━━━━━ BRANO DA LEGGERE
Addio alla Bomboniera
Addio alla Bomboniera Addio alla Bomboniera Il «Macario» ha i conti in rosso «Gli enti locali non ci aiutano» Giorni bui per la «Bomboniera», nome con cui Giovanni Arpino ribattezzò il teatro Macario di via Santa Teresa. Riaperto l'anno scorso, adesso rischia una nuova chiusura. Motivo? I conti economici non tornano: «Soprattutto perché gli enti pubblici non ci danno una mano» dice Giorgio Molino, il capocomico torinese cui si deve il tentativo di restituire il teatro ai vecchi splendori. Escluso dal fondo cittadino per il teatro («per mancanza di requisiti» precisa l'assessore Marzano), il teatro vive con i soldi del botteghino, il contributo statale e modesti aiuti degli enti locali: 25 milioni a fondo perduto più altrettanti di affitto dei locali, sostiene il Comune. Ma Molino replica che a conti fatti sono anche meno: «E da Regione e Provincia non ho visto una lira». Per lunedì mattina Molino ha convocato una conferenza stampa: «Spero ancora che in questi giorni qualcosa cambi. Sarebbe un peccato lasciar perdere, perché la stagione è andata bene: su un bilancio di un miliardo e 400 milioni abbiamo passività soltanto per il 30 per cento, nessun altro teatro arriva a questi risultati». Il «Macario» è specializzato in cultura regionale. Nella stagione ha ospitato compagnie liguri, siciliane, venete. E, naturalmente, la compagnia stabile di Molino. I risultati? «Eccoli: 166 rappresentazioni, per 3000 giornate lavorative, e ventiduemila spettatori». Cioè oltre 130 a spettacolo, su una capienza massima di 250 posti. Opera di maggior successo: «Che Quarantotto in casa Ciabotto» di Amendola e Corbucci, replicata per 65 volte.
━━━━━━━━━━
━━━━━ MATERIALE DI RIFERIMENTO
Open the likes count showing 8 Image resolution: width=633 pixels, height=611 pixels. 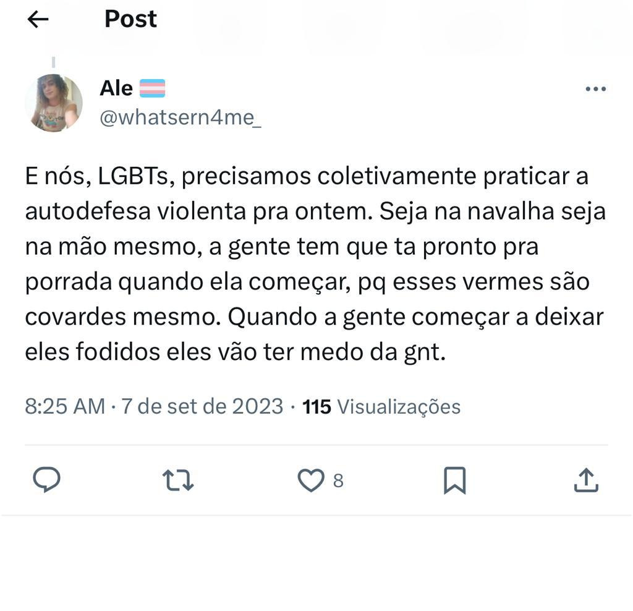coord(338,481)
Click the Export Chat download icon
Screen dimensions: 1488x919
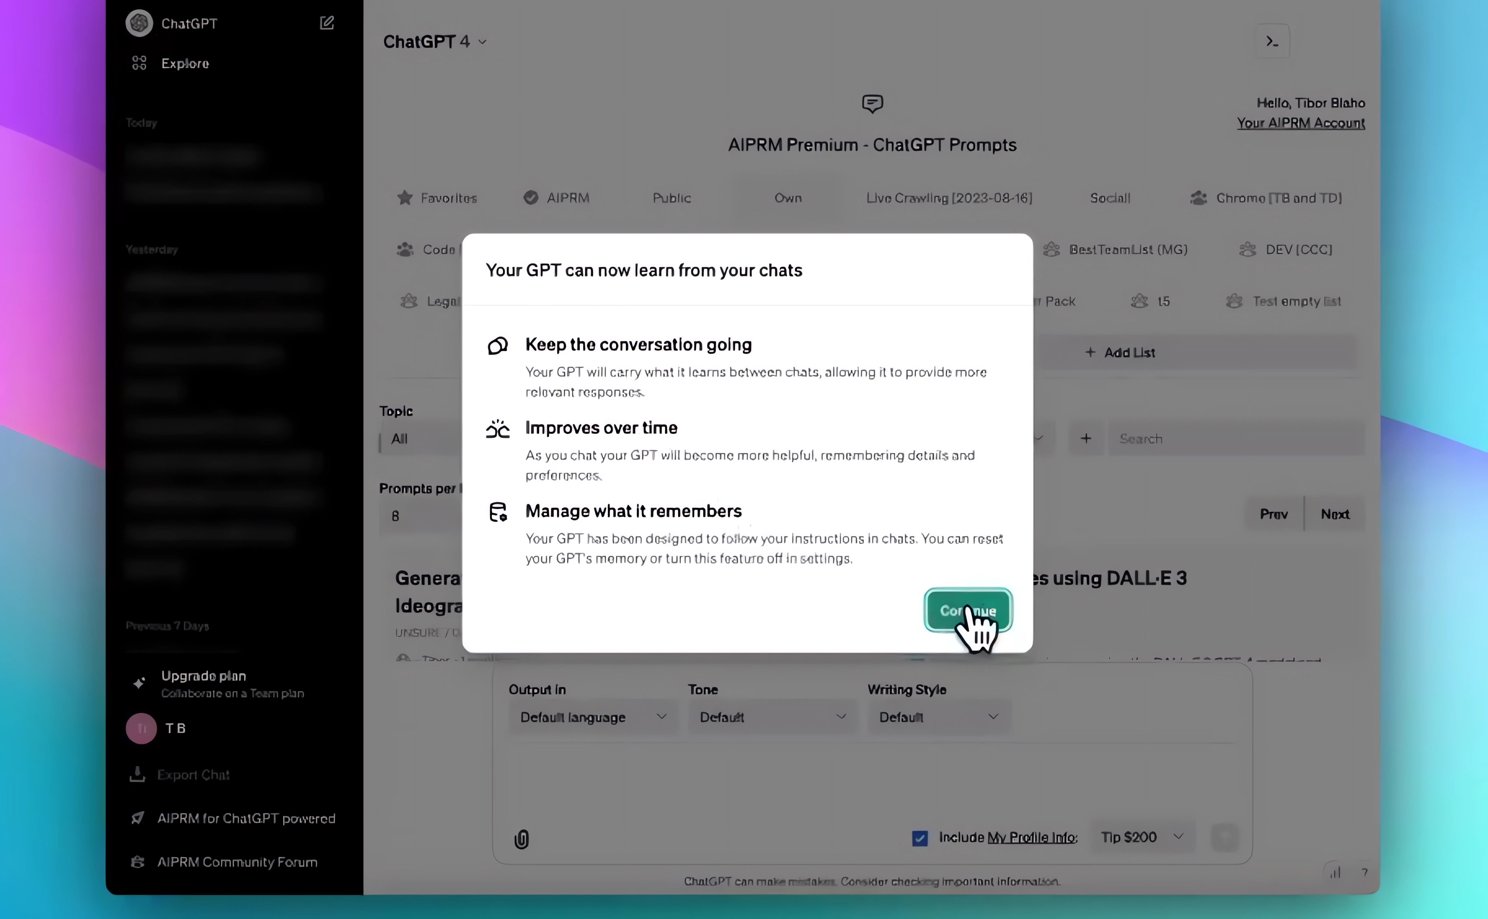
━━━━━━━━━━
▶ ATTIVITÀ RICHIESTE
1 – Rispondi alle domande seguenti basandoti sull'articolo sul teatro Macario.
(a) Con quale nome Giovanni Arpino ribattezzò il teatro Macario?
(b) Per quale motivo, secondo l'assessore Marzano, il teatro è stato escluso dal fondo cittadino?
(c) Quante volte è stata replicata «Che Quarantotto in casa Ciabotto»?
2 – Riscrivi in forma di elenco puntato, più breve, il paragrafo dell'articolo sul teatro Macario che comincia con «Giorni bui per la «Bomboniera»», mantenendone i fatti principali.

▶ SOLUZIONI PER ATTIVITÀ
1 –
(a) «Bomboniera».
(b) Per mancanza di requisiti.
(c) 65 volte.

2 –
- Il teatro Macario di via Santa Teresa, che Giovanni Arpino chiamò «Bomboniera», è stato riaperto l'anno scorso e ora rischia una nuova chiusura perché i conti non tornano.
- Secondo il capocomico Giorgio Molino, la causa principale è la mancanza di aiuto da parte degli enti pubblici.
- Il teatro è stato escluso dal fondo cittadino per mancanza di requisiti. Vive del botteghino, del contributo statale e di modesti aiuti locali: secondo il Comune sono 25 milioni a fondo perduto più altrettanti di affitto dei locali. Molino sostiene che siano anche meno e che da Regione e Provincia non abbia ricevuto nulla.
- Per lunedì mattina Molino ha convocato una conferenza stampa. La stagione è andata bene: su un bilancio di un miliardo e 400 milioni, le passività sono soltanto del 30 per cento.
- Il teatro è specializzato in cultura regionale. Ha ospitato compagnie liguri, siciliane e venete, oltre alla compagnia stabile di Molino.
- La stagione ha contato 166 rappresentazioni, 3000 giornate lavorative e ventiduemila spettatori, cioè oltre 130 a rappresentazione su una capienza di 250 posti.
- L'opera di maggior successo è stata «Che Quarantotto in casa Ciabotto» di Amendola e Corbucci, replicata 65 volte.